#### Your assignment:
Where the records below show a line containing "[http://vfl.ru/fotos/2c14662520787715.html] (112, 426)", start copying; end with the line containing "[http://vfl.ru/fotos/c88c61b320787717.html] (124, 384)", and copy it too.

Saved entries
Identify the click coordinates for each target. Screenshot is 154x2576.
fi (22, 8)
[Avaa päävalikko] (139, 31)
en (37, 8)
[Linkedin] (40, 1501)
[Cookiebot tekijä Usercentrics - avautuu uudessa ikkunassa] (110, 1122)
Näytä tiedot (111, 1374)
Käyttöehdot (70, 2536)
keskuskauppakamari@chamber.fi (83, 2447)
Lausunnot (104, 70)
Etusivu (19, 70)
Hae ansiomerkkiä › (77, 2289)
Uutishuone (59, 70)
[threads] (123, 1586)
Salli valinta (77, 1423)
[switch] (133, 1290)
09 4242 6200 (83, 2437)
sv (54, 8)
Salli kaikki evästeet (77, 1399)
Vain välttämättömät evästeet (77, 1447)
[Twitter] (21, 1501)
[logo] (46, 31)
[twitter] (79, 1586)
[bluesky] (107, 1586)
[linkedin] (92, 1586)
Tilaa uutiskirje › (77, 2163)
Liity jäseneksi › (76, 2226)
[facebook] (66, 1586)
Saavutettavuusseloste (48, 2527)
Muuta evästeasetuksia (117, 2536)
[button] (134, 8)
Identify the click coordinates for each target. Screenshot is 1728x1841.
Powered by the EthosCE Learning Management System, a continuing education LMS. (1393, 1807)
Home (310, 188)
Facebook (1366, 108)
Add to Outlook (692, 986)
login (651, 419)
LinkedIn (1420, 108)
* * *
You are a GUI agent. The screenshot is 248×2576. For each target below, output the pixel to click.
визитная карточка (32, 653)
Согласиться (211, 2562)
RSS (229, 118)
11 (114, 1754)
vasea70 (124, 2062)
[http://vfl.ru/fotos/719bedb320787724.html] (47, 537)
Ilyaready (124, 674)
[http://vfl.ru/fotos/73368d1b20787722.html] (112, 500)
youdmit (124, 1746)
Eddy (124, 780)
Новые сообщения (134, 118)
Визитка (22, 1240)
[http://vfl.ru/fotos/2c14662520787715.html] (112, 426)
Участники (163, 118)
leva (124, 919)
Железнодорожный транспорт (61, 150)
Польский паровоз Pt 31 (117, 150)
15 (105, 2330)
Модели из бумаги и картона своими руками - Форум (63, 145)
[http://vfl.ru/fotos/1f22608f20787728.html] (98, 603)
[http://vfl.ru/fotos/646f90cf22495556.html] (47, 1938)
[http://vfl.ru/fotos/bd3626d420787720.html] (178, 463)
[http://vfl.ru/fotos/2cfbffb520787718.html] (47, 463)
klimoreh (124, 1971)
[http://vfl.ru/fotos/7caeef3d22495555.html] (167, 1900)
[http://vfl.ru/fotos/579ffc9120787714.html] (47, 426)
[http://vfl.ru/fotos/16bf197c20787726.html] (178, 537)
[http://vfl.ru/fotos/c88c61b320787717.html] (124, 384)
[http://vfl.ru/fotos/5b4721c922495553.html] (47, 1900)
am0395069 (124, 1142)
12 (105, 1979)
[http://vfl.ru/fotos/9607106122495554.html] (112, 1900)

#### Completed exercise:
[http://vfl.ru/fotos/2c14662520787715.html] (112, 426)
Участники (163, 118)
leva (124, 919)
Железнодорожный транспорт (61, 150)
Польский паровоз Pt 31 (117, 150)
15 (105, 2330)
Модели из бумаги и картона своими руками - Форум (63, 145)
[http://vfl.ru/fotos/1f22608f20787728.html] (98, 603)
[http://vfl.ru/fotos/646f90cf22495556.html] (47, 1938)
[http://vfl.ru/fotos/bd3626d420787720.html] (178, 463)
[http://vfl.ru/fotos/2cfbffb520787718.html] (47, 463)
klimoreh (124, 1971)
[http://vfl.ru/fotos/7caeef3d22495555.html] (167, 1900)
[http://vfl.ru/fotos/579ffc9120787714.html] (47, 426)
[http://vfl.ru/fotos/16bf197c20787726.html] (178, 537)
[http://vfl.ru/fotos/c88c61b320787717.html] (124, 384)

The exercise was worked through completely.